Patient Safety: Lessons Learned
By Alexis Reeves, RN, CPHRM, CLNC, Interim Director of Patient Safety Operations
When we hear the words unintentionally retained foreign objects (URFO), what comes to mind are the surgical sponges and instruments inadvertently left in a body cavity after surgery. Today, guidewires left behind from starting central lines are a more likely scenario.
Due to the focus on early treatment of sepsis, more central lines are being inserted than ever before. Much of the time, patients being admitted for sepsis require immediate treatment, placing urgency onto the physicians inserting the central lines. When you look at the Root Cause Analysis (RCA) of many of these cases, the emergent nature of the procedure is at the heart of the issue. When treating patients who are decompensating, physicians feel pressure to react quickly to save a life.
Stanford Health Care is no exception to the vulnerability of unintended retention of guidewires. The patients at Stanford are often critically ill, requiring procedures and medication that rely on the insertion of central lines. Due to the identified need to review current practices at Stanford, a multidisciplinary group of physicians and nurses embarked on performing a Failure Mode Effects Analysis (FMEA) in Prevention of Retained Guidewires.
The FMEA is a proactive and systematic effort to identify failures among each process step along the workflow, and highlight opportunities to build in redundant processes that would prevent failures that can lead to patient harm. It was obvious early on to the FMEA team that the guidewires were being retained after the inserter let go of the wire during insertion. The challenge was to discover why this was occurring.
As an academic medical center that trains hundreds of residents per year, Stanford is not unique in such challenges. The California Hospital Patient Safety Organization (CHPSO) found as part of its investigation that guidewires were not being secured in one hand while the other hand advanced the catheter over the wire. The report cited the lack of experience of the inserters as one of the causes. Stanford's Failure Mode Effects Analysis identified several contributing factors including lack of standardized education for the insertion of central lines, lack of experience on the part of the inserter, lack of process in accounting for the guidewires and lack of standardized central line kits.

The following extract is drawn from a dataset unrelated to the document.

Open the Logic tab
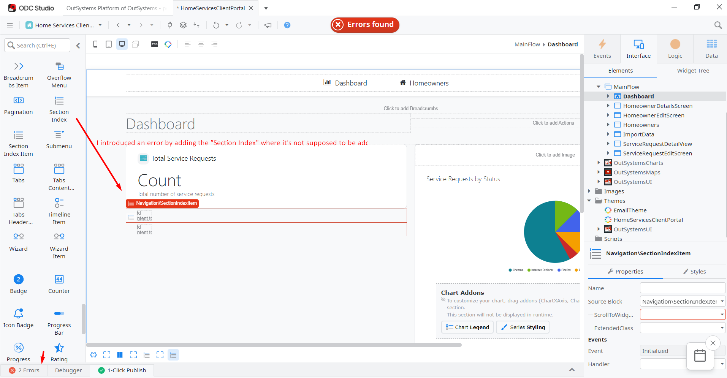 [675, 49]
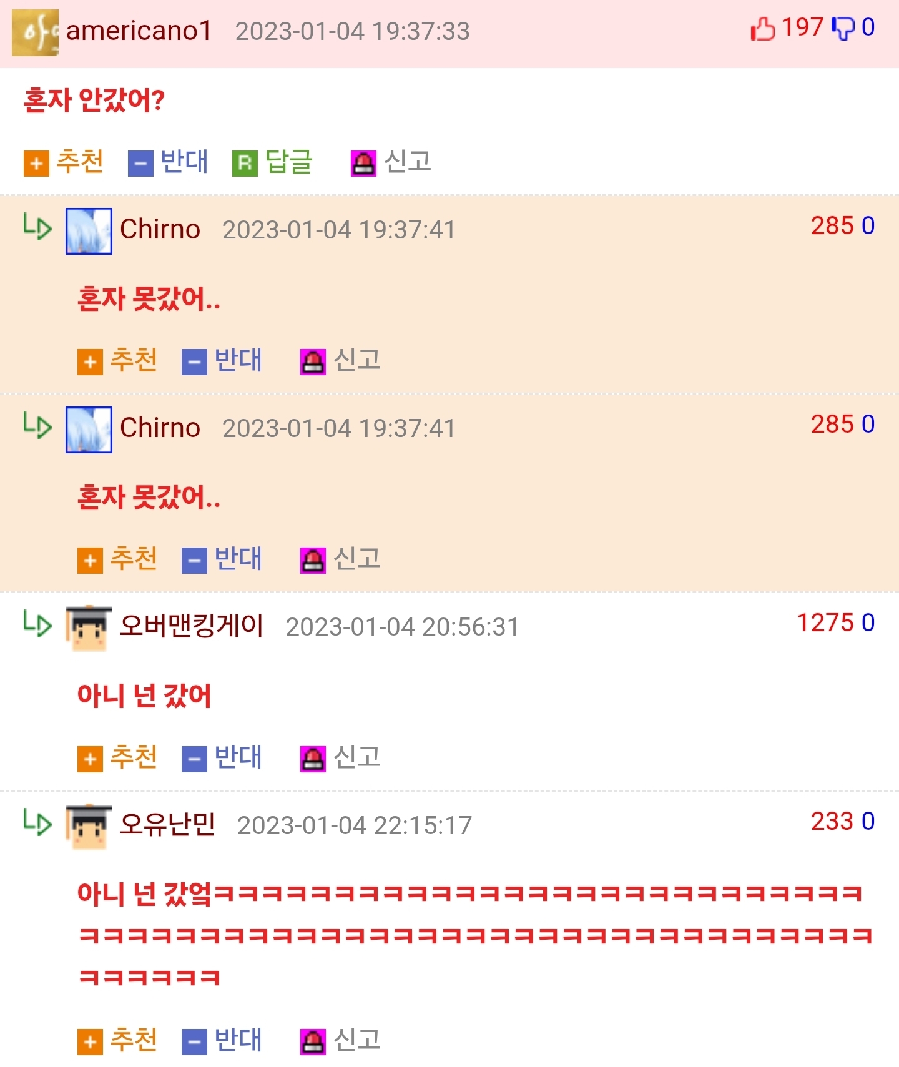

Standardizing education is difficult to control as residents come with varying levels of experience and training. Of the two cases investigated by the committee, both involved residents who were inserting the line in an emergent situation who simply let go of the wire. The FMEA team discovered that multiple issues played a role in the guidewire retention, including the experience level of the resident, the emergent nature of the patient and the middle of the night occurrence. In one case, it was a perfect storm of factors that led to the guidewire retention – the patient was critical, it was the middle of the night, the resident had limited experience and the central line needed to be placed emergently. Luckily, the resident immediately identified the issue and the patient was taken to the Interventional Radiology Lab where physicians were able to snare the guidewire causing no harm to the patient. No patient harm has occurred due to retention of guidewires at Stanford, but the potential is there and must be addressed through proactive processes.
Having identified the gaps in the process of central line insertion, the FMEA team is working to standardize education, improve communication, assure the appropriate experience level of the inserter and reconcile the guidewires. The partnership of the multidisciplinary group of physicians and nurses is critical to preventing future retained guidewires. The efforts of these dedicated physicians and nurses to continually look for ways to improve the complex system will continue to assure the safety of the patients. Just remember, don't let go!